EXERCISE REQUIREMENTS >> Format the records below as a Markdown table with the columns Row and Line, giving each line its own numbered row. Use only the lines starting at the one containing "You are a computer-use agent. Viewport: 629px" and ending at the one containing "Action: (x=770, y=68)", both included, and omit any blank lines.

ENTRIES >>

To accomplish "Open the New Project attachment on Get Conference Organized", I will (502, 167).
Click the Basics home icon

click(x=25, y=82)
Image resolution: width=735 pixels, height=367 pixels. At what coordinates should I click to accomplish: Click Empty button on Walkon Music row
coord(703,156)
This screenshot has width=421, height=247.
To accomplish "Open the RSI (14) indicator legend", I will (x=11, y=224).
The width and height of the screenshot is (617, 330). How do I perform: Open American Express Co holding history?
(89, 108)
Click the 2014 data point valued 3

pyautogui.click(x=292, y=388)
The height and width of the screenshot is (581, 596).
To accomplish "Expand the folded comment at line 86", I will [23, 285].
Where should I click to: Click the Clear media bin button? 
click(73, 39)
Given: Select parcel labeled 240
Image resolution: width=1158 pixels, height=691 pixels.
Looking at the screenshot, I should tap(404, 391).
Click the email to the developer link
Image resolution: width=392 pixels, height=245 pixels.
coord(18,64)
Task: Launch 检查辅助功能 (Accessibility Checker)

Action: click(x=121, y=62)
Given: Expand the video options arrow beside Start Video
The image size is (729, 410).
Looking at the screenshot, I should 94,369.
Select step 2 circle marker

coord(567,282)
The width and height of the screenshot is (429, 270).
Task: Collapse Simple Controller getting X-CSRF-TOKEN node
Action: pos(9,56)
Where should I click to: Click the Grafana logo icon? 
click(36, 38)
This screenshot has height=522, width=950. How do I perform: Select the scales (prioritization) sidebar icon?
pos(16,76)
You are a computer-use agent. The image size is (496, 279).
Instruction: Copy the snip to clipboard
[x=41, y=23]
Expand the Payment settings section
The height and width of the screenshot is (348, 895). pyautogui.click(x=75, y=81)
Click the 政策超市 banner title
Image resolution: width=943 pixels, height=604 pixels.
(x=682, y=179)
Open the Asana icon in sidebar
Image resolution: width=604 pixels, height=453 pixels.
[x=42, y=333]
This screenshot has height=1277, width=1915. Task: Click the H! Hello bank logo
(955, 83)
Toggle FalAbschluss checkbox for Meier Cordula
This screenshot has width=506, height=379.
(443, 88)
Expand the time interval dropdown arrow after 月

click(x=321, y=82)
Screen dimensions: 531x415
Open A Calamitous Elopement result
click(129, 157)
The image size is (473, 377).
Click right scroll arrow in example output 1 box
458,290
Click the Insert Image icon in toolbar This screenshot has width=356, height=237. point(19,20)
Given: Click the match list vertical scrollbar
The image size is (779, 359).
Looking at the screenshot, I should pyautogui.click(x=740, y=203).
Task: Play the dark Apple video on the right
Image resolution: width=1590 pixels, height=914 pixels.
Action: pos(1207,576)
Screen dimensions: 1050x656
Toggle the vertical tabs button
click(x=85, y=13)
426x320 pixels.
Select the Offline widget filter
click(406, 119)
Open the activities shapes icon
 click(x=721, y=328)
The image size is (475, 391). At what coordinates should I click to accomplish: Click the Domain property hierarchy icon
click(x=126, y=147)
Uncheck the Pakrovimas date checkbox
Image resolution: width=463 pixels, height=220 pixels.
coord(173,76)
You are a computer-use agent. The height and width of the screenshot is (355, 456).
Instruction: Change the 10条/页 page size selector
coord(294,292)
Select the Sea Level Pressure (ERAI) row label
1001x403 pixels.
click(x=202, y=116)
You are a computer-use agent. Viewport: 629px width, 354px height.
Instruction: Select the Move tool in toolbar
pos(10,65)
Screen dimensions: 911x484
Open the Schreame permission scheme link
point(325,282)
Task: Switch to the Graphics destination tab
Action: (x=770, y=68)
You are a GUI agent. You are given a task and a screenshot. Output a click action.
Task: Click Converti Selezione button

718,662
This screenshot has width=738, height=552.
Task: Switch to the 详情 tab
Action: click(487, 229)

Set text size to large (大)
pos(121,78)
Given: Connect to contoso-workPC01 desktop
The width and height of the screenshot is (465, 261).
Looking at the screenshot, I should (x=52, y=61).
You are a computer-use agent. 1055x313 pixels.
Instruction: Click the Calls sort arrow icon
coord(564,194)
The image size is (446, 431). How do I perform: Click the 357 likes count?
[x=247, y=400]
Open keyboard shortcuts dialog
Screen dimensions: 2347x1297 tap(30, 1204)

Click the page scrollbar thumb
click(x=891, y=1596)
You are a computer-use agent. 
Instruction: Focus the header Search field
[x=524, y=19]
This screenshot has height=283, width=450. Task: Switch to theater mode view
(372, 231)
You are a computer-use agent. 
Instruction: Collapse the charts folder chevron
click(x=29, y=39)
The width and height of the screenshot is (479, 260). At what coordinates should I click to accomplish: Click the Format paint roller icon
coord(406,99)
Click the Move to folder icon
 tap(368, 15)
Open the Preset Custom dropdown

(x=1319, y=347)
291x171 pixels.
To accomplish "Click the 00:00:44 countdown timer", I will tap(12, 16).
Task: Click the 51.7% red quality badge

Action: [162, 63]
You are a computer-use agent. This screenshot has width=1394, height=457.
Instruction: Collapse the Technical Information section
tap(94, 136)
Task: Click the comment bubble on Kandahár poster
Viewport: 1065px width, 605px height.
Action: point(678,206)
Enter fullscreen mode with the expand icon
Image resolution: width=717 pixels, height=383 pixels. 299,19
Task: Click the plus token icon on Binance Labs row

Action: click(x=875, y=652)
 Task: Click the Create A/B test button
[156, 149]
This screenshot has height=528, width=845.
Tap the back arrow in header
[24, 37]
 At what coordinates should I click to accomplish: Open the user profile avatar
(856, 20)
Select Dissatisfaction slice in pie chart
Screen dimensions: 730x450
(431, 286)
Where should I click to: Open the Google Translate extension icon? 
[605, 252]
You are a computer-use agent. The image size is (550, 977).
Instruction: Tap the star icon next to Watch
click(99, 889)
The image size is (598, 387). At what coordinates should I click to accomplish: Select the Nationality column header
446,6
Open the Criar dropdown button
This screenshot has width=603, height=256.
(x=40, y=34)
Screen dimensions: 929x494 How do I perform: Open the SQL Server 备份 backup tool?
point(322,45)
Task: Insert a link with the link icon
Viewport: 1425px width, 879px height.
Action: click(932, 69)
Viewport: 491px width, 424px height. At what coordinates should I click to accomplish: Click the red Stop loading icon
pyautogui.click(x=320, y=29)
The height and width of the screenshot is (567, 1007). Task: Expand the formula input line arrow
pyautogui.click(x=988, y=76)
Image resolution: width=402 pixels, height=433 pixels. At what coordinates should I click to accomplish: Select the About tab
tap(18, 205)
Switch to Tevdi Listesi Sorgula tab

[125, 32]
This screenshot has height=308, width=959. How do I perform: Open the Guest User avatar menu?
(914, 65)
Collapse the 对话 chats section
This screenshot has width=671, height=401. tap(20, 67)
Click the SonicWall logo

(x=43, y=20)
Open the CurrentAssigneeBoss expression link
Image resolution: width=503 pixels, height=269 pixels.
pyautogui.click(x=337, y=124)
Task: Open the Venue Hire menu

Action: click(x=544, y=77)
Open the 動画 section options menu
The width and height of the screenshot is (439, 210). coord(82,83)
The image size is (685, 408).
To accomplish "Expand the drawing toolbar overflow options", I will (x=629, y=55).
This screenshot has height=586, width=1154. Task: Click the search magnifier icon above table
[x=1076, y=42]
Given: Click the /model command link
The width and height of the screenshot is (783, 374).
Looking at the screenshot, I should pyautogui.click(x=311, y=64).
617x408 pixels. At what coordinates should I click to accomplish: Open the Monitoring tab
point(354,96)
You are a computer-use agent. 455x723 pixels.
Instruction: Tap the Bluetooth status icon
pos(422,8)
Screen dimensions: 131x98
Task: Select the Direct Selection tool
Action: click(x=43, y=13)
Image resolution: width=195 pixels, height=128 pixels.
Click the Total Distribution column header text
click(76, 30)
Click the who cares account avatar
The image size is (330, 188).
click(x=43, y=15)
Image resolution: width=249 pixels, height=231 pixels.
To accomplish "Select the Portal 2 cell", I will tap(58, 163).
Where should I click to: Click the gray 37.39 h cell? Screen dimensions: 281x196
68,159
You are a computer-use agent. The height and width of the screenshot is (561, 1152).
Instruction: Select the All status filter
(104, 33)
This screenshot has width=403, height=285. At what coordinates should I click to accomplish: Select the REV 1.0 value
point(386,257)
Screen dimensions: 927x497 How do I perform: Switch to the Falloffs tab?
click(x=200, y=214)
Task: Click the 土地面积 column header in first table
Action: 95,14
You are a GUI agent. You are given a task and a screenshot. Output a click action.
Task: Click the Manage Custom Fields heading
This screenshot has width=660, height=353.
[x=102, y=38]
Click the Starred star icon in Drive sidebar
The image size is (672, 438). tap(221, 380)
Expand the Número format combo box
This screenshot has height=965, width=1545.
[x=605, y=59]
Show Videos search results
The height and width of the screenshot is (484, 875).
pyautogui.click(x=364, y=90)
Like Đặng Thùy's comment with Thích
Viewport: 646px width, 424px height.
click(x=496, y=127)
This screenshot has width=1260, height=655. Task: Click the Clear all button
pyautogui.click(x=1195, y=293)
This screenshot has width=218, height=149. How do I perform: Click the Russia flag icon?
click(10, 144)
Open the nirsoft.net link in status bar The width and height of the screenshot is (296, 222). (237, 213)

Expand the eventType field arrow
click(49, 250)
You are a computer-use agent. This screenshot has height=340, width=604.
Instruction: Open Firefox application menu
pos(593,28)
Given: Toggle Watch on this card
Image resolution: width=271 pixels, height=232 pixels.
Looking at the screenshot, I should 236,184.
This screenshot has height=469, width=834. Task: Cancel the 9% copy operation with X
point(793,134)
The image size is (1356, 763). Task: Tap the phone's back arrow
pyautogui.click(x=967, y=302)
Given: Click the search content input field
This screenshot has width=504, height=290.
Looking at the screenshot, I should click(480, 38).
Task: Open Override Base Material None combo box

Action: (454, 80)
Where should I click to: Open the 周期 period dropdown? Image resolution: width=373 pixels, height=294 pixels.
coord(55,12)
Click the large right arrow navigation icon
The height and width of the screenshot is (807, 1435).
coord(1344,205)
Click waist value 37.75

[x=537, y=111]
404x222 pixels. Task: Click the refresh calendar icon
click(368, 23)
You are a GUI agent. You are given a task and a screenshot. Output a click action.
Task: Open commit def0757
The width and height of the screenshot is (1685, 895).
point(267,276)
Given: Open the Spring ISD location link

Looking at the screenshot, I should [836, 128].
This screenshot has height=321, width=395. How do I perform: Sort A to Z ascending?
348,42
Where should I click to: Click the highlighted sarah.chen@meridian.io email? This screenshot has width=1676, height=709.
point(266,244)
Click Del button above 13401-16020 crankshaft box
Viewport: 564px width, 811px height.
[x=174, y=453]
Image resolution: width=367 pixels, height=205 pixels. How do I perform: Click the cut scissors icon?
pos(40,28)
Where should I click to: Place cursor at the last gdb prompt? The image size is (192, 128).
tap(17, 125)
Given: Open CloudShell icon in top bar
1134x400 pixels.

RESULT OF THIS EXERCISE >>
| Row | Line |
|---|---|
| 1 | You are a computer-use agent. Viewport: 629px width, 354px height. |
| 2 | Instruction: Select the Move tool in toolbar |
| 3 | pos(10,65) |
| 4 | Screen dimensions: 911x484 |
| 5 | Open the Schreame permission scheme link |
| 6 | point(325,282) |
| 7 | Task: Switch to the Graphics destination tab |
| 8 | Action: (x=770, y=68) |